広島高等裁判所 昭和31年(う)564号 判決
検事の所論は原判決が被告人に原審における未決勾留日数中四〇日を刑期に算入しているが、昭和三一年六月一二日本件公訴事実につき原審に起訴したが、被告人は当時既決囚として服役中であつたので、勾留状の請求もせず、又勾留状が発せられたこともないのであるから、被告人には未決勾留日数は全く存しなかつたのであり、これを算入した原判決は刑法第二一条の適用を誤つたものであると主張し、弁護人の所論は本件のように未決勾留日数がないのに、これを算入する旨言渡してもこの部分に限り当然無効であるから、被告人がこれにより不法に利益をうることなく、右法令の適用の誤は判決に影響を及ぼさないと主張するのである。

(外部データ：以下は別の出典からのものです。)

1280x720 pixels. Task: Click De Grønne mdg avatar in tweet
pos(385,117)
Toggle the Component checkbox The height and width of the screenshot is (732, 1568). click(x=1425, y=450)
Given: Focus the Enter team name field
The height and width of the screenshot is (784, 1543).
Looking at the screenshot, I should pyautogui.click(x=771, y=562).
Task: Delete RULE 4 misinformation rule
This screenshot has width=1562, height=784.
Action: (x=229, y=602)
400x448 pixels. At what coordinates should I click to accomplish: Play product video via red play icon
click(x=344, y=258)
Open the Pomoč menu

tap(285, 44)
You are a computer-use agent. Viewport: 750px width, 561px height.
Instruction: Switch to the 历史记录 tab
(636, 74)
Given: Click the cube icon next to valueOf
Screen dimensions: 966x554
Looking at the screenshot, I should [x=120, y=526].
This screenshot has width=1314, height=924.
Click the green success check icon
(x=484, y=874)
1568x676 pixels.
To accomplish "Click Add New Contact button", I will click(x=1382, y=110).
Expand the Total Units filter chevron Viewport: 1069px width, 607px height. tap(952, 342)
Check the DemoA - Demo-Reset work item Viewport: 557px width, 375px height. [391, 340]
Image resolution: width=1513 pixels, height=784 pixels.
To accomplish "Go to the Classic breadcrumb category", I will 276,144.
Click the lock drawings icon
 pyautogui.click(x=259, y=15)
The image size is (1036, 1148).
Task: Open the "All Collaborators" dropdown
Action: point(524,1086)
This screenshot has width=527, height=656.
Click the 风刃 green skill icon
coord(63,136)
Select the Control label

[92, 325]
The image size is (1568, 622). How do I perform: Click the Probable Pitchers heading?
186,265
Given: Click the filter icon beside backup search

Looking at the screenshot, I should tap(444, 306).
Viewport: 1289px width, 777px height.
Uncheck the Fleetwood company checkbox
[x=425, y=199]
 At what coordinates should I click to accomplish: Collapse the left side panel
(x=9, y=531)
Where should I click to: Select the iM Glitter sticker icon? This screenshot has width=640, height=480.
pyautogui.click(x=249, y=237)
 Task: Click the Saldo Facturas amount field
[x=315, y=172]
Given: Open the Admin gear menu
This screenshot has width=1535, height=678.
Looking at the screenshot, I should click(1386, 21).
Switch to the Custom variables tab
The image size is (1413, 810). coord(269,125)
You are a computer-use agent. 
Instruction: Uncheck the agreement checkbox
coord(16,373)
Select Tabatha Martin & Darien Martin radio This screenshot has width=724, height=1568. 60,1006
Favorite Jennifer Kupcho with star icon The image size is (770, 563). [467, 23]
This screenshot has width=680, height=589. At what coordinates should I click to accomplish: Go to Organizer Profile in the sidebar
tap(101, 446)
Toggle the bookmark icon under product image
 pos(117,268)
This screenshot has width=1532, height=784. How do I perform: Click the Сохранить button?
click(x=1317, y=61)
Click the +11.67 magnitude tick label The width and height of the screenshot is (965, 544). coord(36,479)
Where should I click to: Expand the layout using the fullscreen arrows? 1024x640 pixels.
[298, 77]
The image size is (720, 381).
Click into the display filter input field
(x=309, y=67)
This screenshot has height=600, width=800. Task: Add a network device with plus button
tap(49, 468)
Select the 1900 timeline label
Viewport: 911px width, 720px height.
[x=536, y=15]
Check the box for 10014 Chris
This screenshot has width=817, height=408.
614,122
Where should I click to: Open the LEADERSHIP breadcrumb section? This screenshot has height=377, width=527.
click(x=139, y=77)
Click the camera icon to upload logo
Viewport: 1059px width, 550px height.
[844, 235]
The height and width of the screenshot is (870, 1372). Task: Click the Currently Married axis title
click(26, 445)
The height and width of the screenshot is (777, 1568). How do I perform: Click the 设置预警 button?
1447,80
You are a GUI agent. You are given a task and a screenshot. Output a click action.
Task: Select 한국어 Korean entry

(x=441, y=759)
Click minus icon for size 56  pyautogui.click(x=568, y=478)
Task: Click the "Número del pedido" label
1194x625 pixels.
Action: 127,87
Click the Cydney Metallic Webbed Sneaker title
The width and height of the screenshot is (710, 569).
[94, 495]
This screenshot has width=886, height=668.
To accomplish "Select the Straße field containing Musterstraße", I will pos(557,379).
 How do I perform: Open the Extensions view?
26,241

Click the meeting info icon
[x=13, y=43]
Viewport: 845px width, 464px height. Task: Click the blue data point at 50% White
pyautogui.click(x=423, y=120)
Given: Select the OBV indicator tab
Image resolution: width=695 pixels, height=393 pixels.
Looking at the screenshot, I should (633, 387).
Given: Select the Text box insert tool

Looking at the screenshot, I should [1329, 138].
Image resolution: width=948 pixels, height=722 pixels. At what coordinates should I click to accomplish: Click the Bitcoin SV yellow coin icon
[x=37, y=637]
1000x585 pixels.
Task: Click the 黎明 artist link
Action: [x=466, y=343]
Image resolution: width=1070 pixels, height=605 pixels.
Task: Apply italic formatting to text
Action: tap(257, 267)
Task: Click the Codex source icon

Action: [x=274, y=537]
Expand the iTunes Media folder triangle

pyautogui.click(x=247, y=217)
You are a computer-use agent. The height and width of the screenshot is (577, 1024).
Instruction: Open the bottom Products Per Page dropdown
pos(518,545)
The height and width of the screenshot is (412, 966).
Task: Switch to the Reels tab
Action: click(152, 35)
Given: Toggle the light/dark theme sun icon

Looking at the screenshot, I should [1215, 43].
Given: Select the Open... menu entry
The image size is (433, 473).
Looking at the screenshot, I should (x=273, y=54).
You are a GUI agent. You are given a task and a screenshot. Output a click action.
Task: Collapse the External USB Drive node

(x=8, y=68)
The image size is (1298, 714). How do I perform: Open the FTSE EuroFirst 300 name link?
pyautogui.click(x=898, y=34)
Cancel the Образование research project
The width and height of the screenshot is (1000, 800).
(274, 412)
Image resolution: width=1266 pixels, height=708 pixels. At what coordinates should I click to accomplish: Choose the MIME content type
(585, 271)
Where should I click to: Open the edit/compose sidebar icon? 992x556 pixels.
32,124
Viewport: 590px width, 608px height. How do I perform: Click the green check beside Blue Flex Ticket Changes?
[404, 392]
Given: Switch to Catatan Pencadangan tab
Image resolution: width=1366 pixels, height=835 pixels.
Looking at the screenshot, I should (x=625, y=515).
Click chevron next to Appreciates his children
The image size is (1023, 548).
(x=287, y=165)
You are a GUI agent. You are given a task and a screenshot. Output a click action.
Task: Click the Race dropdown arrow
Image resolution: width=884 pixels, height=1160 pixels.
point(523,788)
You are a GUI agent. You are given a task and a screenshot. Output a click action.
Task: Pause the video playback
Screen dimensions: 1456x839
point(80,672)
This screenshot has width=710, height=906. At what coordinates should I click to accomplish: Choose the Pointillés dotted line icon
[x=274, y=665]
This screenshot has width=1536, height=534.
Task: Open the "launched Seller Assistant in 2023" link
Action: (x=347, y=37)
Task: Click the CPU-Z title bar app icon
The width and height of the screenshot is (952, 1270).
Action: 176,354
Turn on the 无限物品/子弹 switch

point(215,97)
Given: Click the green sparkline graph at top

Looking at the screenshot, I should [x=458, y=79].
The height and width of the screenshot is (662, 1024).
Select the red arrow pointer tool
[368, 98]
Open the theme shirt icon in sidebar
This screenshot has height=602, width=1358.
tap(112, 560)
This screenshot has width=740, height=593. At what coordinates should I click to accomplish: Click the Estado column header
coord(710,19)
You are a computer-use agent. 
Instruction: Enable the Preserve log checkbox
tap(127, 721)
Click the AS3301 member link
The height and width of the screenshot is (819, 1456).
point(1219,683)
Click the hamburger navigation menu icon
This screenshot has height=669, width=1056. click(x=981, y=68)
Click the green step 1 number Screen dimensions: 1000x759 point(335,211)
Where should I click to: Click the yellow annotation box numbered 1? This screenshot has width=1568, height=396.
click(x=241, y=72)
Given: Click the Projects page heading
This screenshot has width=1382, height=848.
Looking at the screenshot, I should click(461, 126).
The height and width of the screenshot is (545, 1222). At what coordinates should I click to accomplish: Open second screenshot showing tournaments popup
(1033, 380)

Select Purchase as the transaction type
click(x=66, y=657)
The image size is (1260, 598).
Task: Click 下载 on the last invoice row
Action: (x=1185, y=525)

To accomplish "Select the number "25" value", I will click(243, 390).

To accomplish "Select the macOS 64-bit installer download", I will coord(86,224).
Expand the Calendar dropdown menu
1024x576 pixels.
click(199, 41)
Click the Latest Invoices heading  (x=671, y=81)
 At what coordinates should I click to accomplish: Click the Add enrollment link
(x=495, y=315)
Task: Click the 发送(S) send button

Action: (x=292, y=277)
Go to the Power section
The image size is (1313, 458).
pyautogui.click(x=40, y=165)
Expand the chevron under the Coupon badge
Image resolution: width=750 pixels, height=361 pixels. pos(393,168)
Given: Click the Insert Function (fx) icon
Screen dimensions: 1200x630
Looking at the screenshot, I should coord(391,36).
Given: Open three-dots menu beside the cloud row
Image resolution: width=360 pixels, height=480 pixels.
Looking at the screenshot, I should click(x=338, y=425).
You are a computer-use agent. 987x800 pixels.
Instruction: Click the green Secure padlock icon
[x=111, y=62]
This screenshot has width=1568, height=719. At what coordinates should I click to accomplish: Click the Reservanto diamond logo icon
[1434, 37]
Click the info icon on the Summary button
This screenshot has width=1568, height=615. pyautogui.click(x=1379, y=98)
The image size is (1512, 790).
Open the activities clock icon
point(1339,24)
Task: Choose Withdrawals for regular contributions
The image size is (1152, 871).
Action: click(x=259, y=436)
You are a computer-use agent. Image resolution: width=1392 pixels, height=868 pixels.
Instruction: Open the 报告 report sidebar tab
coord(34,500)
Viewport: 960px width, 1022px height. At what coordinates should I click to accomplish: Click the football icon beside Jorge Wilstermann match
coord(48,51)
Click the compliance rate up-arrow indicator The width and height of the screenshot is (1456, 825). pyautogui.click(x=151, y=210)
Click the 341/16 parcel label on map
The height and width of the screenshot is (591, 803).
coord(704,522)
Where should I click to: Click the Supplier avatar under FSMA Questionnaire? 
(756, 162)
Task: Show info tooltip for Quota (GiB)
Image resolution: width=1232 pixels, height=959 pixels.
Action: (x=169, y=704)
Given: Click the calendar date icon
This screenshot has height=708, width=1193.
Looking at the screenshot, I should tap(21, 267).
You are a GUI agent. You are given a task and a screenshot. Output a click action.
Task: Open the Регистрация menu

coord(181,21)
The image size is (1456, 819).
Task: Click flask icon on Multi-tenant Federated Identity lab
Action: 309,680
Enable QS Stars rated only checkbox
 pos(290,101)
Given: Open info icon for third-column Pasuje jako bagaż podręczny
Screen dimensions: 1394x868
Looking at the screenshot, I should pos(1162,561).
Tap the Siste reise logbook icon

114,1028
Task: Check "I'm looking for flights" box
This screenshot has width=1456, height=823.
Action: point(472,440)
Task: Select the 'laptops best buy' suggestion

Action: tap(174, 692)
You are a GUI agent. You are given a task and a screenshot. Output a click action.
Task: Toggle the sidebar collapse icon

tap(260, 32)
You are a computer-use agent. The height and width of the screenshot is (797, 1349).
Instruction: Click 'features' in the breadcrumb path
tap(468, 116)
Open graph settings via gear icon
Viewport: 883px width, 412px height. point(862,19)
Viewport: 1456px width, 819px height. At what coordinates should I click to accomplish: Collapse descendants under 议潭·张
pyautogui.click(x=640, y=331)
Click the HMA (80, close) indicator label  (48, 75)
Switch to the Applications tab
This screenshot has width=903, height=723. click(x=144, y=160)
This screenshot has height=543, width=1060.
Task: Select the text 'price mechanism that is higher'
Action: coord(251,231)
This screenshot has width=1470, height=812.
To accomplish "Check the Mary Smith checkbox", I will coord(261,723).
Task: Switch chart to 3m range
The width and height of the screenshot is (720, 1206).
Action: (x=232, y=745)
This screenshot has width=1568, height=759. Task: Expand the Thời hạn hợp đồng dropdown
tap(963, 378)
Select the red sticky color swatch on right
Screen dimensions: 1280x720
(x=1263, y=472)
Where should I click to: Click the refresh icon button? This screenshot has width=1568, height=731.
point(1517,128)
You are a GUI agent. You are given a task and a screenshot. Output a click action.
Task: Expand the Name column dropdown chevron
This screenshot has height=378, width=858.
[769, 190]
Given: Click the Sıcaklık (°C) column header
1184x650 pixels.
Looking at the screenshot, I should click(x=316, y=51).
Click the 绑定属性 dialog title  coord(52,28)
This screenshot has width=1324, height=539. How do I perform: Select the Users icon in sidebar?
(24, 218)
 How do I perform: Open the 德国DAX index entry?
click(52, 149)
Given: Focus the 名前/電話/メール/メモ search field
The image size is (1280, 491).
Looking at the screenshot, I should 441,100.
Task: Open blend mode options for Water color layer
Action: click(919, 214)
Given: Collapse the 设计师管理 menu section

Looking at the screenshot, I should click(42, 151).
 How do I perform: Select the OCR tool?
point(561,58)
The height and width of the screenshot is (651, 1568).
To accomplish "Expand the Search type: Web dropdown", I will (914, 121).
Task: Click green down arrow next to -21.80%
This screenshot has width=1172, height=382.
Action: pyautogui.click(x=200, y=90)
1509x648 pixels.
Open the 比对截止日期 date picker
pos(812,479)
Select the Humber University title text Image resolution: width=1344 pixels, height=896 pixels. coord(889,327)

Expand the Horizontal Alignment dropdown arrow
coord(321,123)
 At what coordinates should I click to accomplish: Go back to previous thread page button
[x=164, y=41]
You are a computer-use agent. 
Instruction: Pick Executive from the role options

記録に徴するに、被告人は昭和二九年六月二一日広島簡易裁判所で賍物寄蔵賍物故買罪により懲役一〇月罰金一〇、〇〇〇円に処せられ、該判決は昭和三〇年四月一日確定し、右懲役一〇月の刑につき昭和三一年四月一四日から執行を受け広島拘置所において服役中であること、同年六月一二日本件公訴事実につき広島簡易裁判所に起訴せられたが、本件については勾留状が発せられたことがないことが認められるのである。しかるに原判決は原審における未決勾留日数中四〇日を刑期に算入する旨言渡したのである。これは何等かの錯誤によるものであつて、刑法第二一条の適用を誤つたものといわねばならない。弁護人はこれを該部分は当然無効で判決に影響を及ぼさないと主張するのである。なる程算入すべき未決勾留日数が全然ないのに、原判決が原審における未決勾留日数中四〇日を刑期に算入するとした部分は、全く実質なき無用の空文であるけれども、右は記録を調査して始めて認めうるものであつて、判決自体からはその瑕疵を発見することができないもので、形式的には被告人の利益となつているものといわねばならない。それ故弁護人所論のように判決に影響を及ぼさないとはいえない。検事の論旨は理由がある。